- [Given instruction]: Pick out every line of the listing below that contains the word "Viewport", and copy each of those lines in full.

- [Records provided]:
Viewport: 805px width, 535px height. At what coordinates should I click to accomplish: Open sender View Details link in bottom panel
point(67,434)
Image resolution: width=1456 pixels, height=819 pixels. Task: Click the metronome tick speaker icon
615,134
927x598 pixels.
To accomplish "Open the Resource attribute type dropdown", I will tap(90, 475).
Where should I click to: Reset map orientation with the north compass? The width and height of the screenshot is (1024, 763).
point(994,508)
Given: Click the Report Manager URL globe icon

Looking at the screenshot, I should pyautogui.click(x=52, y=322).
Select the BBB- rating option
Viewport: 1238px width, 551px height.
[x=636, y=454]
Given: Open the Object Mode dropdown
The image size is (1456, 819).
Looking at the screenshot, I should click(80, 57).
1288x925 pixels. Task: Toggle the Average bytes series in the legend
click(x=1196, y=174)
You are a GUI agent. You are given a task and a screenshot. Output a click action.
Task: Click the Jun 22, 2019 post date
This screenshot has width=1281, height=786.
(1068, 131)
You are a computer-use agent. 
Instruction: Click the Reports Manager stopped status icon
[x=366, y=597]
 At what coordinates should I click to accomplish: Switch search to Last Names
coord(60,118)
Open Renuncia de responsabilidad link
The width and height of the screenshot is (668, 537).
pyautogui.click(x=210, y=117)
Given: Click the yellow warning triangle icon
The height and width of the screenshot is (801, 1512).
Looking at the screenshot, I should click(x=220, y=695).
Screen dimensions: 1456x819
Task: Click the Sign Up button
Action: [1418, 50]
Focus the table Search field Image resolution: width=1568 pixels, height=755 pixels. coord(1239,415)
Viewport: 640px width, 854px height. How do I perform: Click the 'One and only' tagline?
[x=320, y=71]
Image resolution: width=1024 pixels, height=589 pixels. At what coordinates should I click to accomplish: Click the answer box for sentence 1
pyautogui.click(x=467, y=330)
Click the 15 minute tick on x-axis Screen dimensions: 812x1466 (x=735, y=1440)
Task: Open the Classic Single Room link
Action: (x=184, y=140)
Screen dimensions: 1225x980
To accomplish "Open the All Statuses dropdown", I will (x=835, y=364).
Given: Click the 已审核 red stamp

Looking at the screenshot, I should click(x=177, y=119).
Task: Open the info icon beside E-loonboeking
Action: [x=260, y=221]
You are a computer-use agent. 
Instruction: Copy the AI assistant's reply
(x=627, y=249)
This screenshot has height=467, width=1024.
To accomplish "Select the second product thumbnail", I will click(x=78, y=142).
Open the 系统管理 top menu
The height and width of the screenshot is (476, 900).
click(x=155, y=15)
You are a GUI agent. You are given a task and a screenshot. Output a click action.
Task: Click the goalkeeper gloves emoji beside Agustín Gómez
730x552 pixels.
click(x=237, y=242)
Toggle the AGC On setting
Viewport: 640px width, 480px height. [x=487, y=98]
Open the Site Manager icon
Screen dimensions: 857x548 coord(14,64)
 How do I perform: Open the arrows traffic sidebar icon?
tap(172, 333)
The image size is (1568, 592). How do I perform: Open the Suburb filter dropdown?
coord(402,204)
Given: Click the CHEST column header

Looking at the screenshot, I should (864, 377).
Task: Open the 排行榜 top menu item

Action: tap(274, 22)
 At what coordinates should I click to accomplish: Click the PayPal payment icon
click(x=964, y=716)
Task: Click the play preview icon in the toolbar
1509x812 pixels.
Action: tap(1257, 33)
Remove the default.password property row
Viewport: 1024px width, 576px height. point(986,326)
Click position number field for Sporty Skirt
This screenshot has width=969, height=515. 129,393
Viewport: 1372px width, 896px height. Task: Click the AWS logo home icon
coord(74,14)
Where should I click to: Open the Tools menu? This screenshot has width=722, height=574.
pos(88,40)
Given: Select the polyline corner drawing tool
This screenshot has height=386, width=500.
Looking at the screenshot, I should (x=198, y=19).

- [Solution]:
Viewport: 805px width, 535px height. At what coordinates should I click to accomplish: Open sender View Details link in bottom panel
Viewport: 1238px width, 551px height.
Viewport: 640px width, 854px height. How do I perform: Click the 'One and only' tagline?
Viewport: 640px width, 480px height. [x=487, y=98]
Viewport: 1024px width, 576px height. point(986,326)
Viewport: 1372px width, 896px height. Task: Click the AWS logo home icon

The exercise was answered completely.